Machine learning for prediction in electronic health data has been deployed for many clinical questions during the last decade. Machine learning methods may excel at finding new features or nonlinear relationships in the data, as well as handling settings with more predictor variables than observations. However, the usefulness of both these data and machine learning has varied. Electronic health data often have quality issues (eg, missingness, misclassification, measurement error), and machine learning may perform similarly to standard techniques for some research questions. Ensembles (running multiple algorithms and either selecting the single best algorithm or creating a weighted average) can help mitigate the latter concern. Using several machine learning tools, Wong et al1 predicted delirium risk for newly hospitalized patients with high-dimensional electronic health record data at a large academic health institution. They compared these approaches with a questionnaire-based scoring system and found improved performance for machine learning with respect to several metrics calculated in a single holdout sample. Their article is a step toward updating delirium risk prediction. It also provides an opportunity to discuss 2 key issues in the current state of machine learning for prediction in electronic health data: evaluation and generalizability.

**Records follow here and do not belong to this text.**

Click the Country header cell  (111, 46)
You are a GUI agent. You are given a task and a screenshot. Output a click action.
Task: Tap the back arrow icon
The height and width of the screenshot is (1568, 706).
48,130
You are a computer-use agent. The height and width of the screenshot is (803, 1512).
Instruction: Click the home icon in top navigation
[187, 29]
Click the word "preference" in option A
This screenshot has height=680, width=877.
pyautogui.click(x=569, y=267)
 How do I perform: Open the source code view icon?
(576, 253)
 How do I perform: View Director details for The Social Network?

The machine learning researchers who develop novel algorithms for prediction and the clinical teams interested in implementing them are frequently and unfortunately 2 nonintersecting groups. Thus, these algorithms may originally be built and evaluated in the machine learning literature based on metrics that are less clinically useful than other choices. Computer scientists and statisticians may optimize to achieve the best area under the receiver operating characteristic curve (AUC), but what a clinical team might need is high sensitivity or positive predictive value. Worse yet, algorithms can have misleading performance when evaluated only along 1 or 2 dimensions. For example, high AUC, accuracy, and positive predictive values can be accompanied by near-zero levels of sensitivity and specificity. It can also be essential to calculate metrics like the percentage of true cases in the top risk percentile.2 This is especially important when a goal of the tool is to target high-risk patients for interventions. Wong and colleagues1 helpfully compute AUC, positive predictive values, sensitivity, and specificity. However, one accepted standard for evaluation that should be adopted in future clinical machine learning applications is K-fold cross-validation (eg, with K = 10) rather than the single holdout validation sample in their article. K-fold cross-validation involves K successive mutually exclusive validation sets where the algorithm fitting is iteratively performed on the nonvalidation data (ie, training set). At the end, each observation in the full data has a predicted value that was obtained from when it was part of a validation set. Typically, metrics calculated based on these K-fold cross-validated predicted values will more effectively assess overfitting and have lower variance.3
Of course, assessing the generalizability of a prediction algorithm goes well beyond using cross-validated metrics to evaluate overfitting. Wong et al1 carefully discussed a number of limitations in their work, including the lack of external validation in other health systems. As in similar studies, the step from good performance in the study to a generalizable algorithm is vast and sometimes may not be feasible. Patients receiving treatment in varied care settings or geographic regions simply may require tailored tools. Recognizing the need for unique tools in different populations is not inherently negative, but one of many considerations not magically solved by using machine learning. Even those algorithms that prove to be generalizable may quickly become outdated as treatment patterns or physician incentives to code health conditions change.4 Increased social tolerance for certain conditions, such as mental health and substance use disorders, may also necessitate updating tools. How often algorithms should be reevaluated will depend on many of these factors.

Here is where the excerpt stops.